TASK GOAL.
Reproduce exactly the run of lines that begins with the one containing "Task: Open the Bookmarks icon in left toolbar" and ends with the last line of the records, omitting pictures.

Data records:

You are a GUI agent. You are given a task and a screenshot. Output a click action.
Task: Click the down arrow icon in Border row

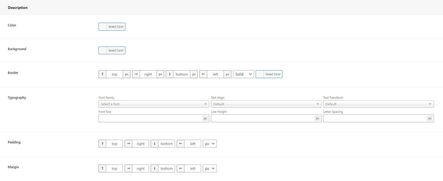(x=170, y=74)
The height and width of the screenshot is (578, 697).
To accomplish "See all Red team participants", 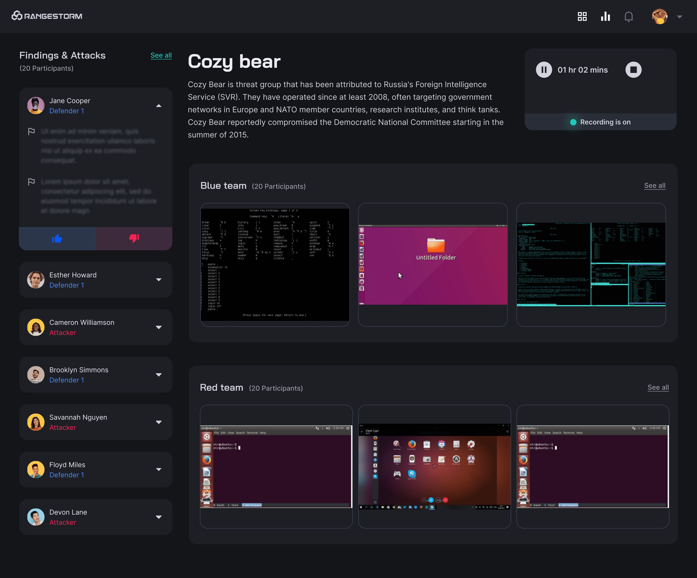I will (x=658, y=387).
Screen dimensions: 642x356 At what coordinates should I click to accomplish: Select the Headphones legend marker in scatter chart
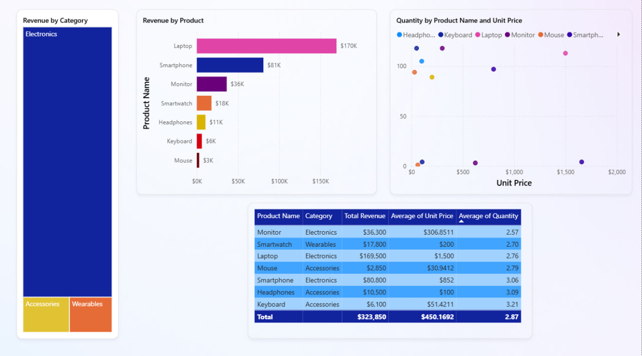tap(399, 35)
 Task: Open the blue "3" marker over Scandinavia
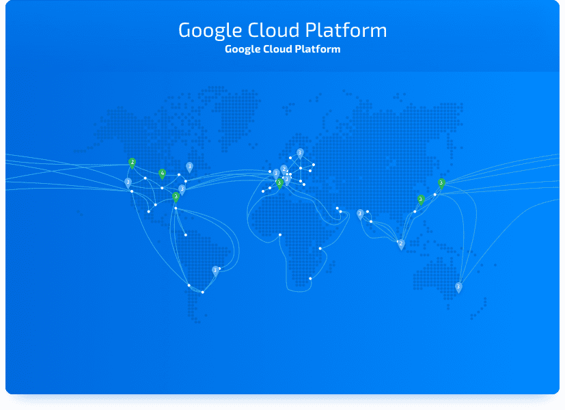click(300, 152)
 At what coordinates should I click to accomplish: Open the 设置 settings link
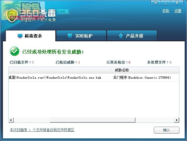(x=178, y=11)
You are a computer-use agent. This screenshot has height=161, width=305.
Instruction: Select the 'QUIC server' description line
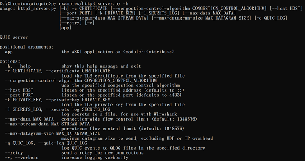click(14, 37)
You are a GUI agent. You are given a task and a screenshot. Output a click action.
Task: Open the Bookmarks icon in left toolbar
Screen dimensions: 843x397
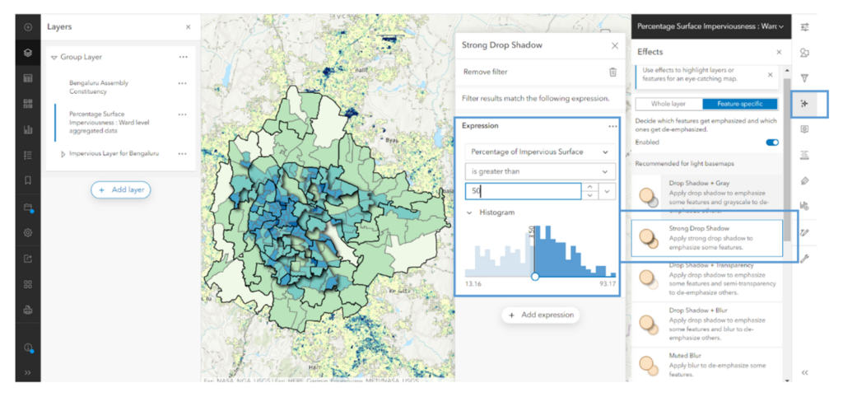click(28, 180)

EXERCISE ANSWER.
Task: Open the Bookmarks icon in left toolbar
Screen dimensions: 843x397
click(28, 180)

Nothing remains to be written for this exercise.